───── Listed entries ─────

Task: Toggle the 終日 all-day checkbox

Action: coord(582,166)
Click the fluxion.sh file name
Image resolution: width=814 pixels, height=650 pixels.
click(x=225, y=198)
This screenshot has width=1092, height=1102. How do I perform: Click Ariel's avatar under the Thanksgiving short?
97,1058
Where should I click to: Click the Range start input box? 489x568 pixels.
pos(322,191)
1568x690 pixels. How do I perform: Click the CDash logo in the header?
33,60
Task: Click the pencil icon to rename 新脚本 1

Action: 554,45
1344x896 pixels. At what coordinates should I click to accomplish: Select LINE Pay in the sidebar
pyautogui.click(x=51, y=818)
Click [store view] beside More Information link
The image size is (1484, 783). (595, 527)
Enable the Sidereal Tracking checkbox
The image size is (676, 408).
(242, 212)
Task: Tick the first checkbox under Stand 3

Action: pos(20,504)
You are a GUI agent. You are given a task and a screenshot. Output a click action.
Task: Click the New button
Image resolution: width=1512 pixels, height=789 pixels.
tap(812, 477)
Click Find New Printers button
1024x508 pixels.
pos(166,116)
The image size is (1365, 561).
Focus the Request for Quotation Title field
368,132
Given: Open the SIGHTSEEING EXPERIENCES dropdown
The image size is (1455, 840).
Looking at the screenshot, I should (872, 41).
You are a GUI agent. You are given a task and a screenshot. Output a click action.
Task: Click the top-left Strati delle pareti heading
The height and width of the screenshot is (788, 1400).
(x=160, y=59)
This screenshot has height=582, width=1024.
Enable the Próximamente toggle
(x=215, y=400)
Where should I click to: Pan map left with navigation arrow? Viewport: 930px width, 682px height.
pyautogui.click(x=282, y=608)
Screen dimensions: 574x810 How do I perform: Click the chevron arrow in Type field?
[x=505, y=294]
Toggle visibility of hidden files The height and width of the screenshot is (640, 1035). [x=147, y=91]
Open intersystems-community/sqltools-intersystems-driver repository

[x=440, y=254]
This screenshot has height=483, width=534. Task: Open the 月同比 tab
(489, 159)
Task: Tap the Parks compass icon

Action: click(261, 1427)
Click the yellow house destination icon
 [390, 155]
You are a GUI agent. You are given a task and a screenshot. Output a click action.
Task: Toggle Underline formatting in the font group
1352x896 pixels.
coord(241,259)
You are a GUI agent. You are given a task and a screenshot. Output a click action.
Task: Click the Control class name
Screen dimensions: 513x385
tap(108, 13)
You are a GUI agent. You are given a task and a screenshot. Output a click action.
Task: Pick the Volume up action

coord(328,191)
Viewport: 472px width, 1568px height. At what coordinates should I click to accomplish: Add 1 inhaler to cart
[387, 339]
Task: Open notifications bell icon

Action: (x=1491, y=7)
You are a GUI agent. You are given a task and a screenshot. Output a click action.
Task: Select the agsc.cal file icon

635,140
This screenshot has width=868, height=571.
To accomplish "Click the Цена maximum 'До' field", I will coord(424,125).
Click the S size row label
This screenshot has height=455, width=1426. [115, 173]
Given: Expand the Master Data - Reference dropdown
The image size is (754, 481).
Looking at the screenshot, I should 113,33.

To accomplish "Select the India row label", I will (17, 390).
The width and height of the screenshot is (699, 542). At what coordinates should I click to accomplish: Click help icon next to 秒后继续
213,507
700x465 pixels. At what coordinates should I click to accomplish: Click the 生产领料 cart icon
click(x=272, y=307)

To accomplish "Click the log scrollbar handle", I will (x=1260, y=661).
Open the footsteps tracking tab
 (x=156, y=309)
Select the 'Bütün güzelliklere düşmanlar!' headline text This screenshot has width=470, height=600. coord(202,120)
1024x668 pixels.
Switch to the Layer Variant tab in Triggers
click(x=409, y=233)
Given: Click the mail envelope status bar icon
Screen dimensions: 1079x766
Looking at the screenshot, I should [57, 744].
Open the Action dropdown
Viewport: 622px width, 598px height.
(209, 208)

─────

* [Exercise goal]
Every entry is to be repeated exactly as it stands.

* [Exercise response]
Task: Toggle the 終日 all-day checkbox

Action: coord(582,166)
Click the fluxion.sh file name
Image resolution: width=814 pixels, height=650 pixels.
click(x=225, y=198)
This screenshot has width=1092, height=1102. How do I perform: Click Ariel's avatar under the Thanksgiving short?
97,1058
Where should I click to: Click the Range start input box? 489x568 pixels.
pos(322,191)
1568x690 pixels. How do I perform: Click the CDash logo in the header?
33,60
Task: Click the pencil icon to rename 新脚本 1

Action: 554,45
1344x896 pixels. At what coordinates should I click to accomplish: Select LINE Pay in the sidebar
pyautogui.click(x=51, y=818)
Click [store view] beside More Information link
The image size is (1484, 783). (595, 527)
Enable the Sidereal Tracking checkbox
The image size is (676, 408).
(242, 212)
Task: Tick the first checkbox under Stand 3

Action: pos(20,504)
You are a GUI agent. You are given a task and a screenshot. Output a click action.
Task: Click the New button
Image resolution: width=1512 pixels, height=789 pixels.
tap(812, 477)
Click Find New Printers button
1024x508 pixels.
pos(166,116)
The image size is (1365, 561).
Focus the Request for Quotation Title field
368,132
Given: Open the SIGHTSEEING EXPERIENCES dropdown
The image size is (1455, 840).
Looking at the screenshot, I should (872, 41).
You are a GUI agent. You are given a task and a screenshot. Output a click action.
Task: Click the top-left Strati delle pareti heading
The height and width of the screenshot is (788, 1400).
(x=160, y=59)
This screenshot has height=582, width=1024.
Enable the Próximamente toggle
(x=215, y=400)
Where should I click to: Pan map left with navigation arrow? Viewport: 930px width, 682px height.
pyautogui.click(x=282, y=608)
Screen dimensions: 574x810 How do I perform: Click the chevron arrow in Type field?
[x=505, y=294]
Toggle visibility of hidden files The height and width of the screenshot is (640, 1035). [x=147, y=91]
Open intersystems-community/sqltools-intersystems-driver repository

[x=440, y=254]
This screenshot has height=483, width=534. Task: Open the 月同比 tab
(489, 159)
Task: Tap the Parks compass icon

Action: click(261, 1427)
Click the yellow house destination icon
 [390, 155]
You are a GUI agent. You are given a task and a screenshot. Output a click action.
Task: Toggle Underline formatting in the font group
1352x896 pixels.
coord(241,259)
You are a GUI agent. You are given a task and a screenshot. Output a click action.
Task: Click the Control class name
Screen dimensions: 513x385
tap(108, 13)
You are a GUI agent. You are given a task and a screenshot. Output a click action.
Task: Pick the Volume up action

coord(328,191)
Viewport: 472px width, 1568px height. At what coordinates should I click to accomplish: Add 1 inhaler to cart
[387, 339]
Task: Open notifications bell icon

Action: (x=1491, y=7)
You are a GUI agent. You are given a task and a screenshot. Output a click action.
Task: Select the agsc.cal file icon

635,140
This screenshot has width=868, height=571.
To accomplish "Click the Цена maximum 'До' field", I will coord(424,125).
Click the S size row label
This screenshot has height=455, width=1426. [115, 173]
Given: Expand the Master Data - Reference dropdown
The image size is (754, 481).
Looking at the screenshot, I should 113,33.

To accomplish "Select the India row label", I will (17, 390).
The width and height of the screenshot is (699, 542). At what coordinates should I click to accomplish: Click help icon next to 秒后继续
213,507
700x465 pixels. At what coordinates should I click to accomplish: Click the 生产领料 cart icon
click(x=272, y=307)

To accomplish "Click the log scrollbar handle", I will (x=1260, y=661).
Open the footsteps tracking tab
 (x=156, y=309)
Select the 'Bütün güzelliklere düşmanlar!' headline text This screenshot has width=470, height=600. coord(202,120)
1024x668 pixels.
Switch to the Layer Variant tab in Triggers
click(x=409, y=233)
Given: Click the mail envelope status bar icon
Screen dimensions: 1079x766
Looking at the screenshot, I should [57, 744].
Open the Action dropdown
Viewport: 622px width, 598px height.
(209, 208)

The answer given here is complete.